No one really knows what the impact of Brexit will be - Brexiteers believe the floodgates will open and the rest of the world will rush to buy our goods and services whereas Remainers expect recession to return.
The reality could sit somewhere between these two extreme points of view.
With these uncertainties present, is this a good time to consider investment in new plant and equipment or that new commercial building you have your eye on?
As always, you should make a considered response to this question : maybe, maybe not.
Most equipment purchases will qualify for a tax break of up to £200,000 a year – as long as the purchase fits the criteria for the Annual Investment Allowance – for example, cars do not generally qualify, but commercial vehicles and other plant and equipment will.
Then, there is investment in equipment that will allow you to develop a new income stream for your business. More than likely, this would be a speculative investment, with higher expected returns, but higher risks.

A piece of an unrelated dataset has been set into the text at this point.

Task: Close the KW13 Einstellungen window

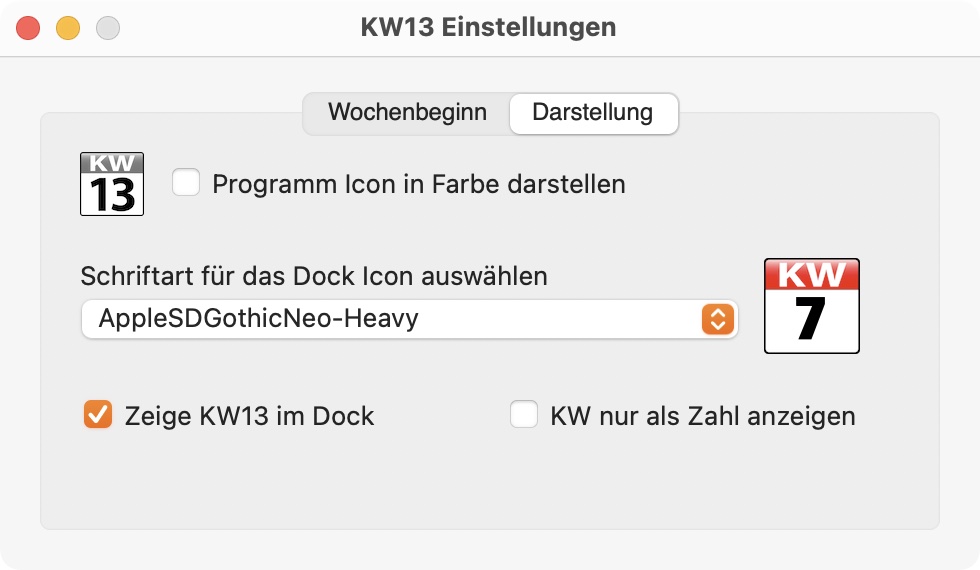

This type of investment may be best left until the immediate effects of Brexit can be seen and factored into your business development planning.

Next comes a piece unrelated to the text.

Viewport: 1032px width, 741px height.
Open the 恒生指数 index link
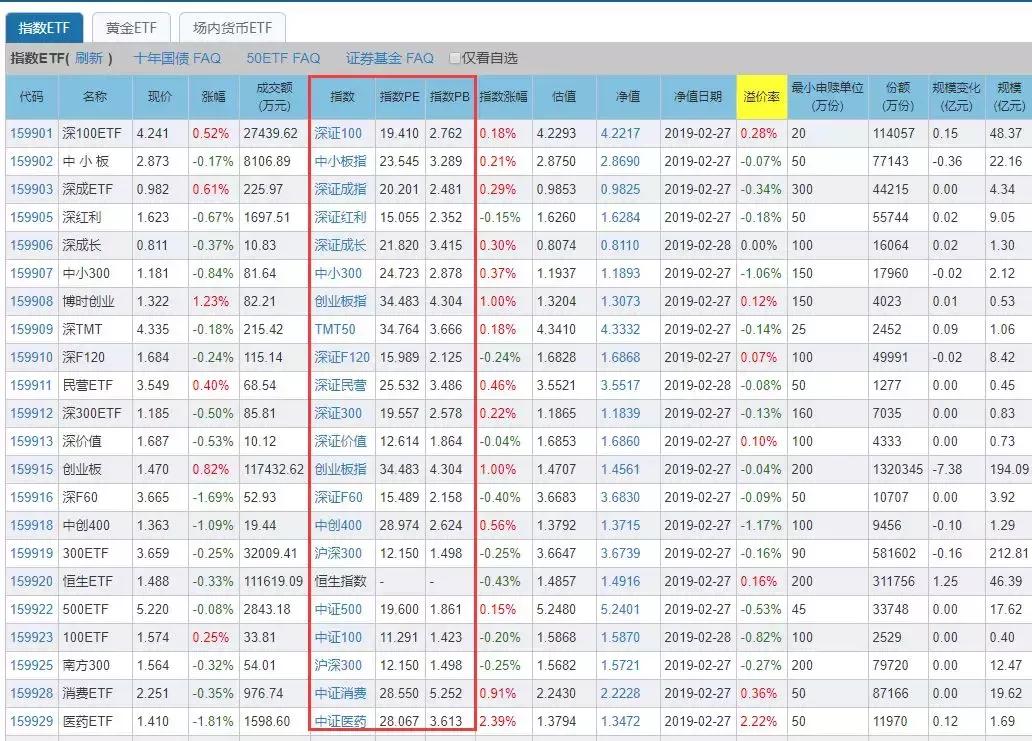[x=340, y=580]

Finally, there are investments to make your existing business more efficient and possibly more profitable. For example, new IT and software or replacing other worn-out business assets with up-to-date alternatives.
This final area may be a realistic plausible investment opportunity and one that will position you nicely whatever the Brexit outcome may be.
What we suggest is careful consideration of your options based on a combination of tax benefits, payback periods and returns on your investment. As a downturn in economic activity is possible, this is probably not the time to throw caution to winds and make unconsidered investments.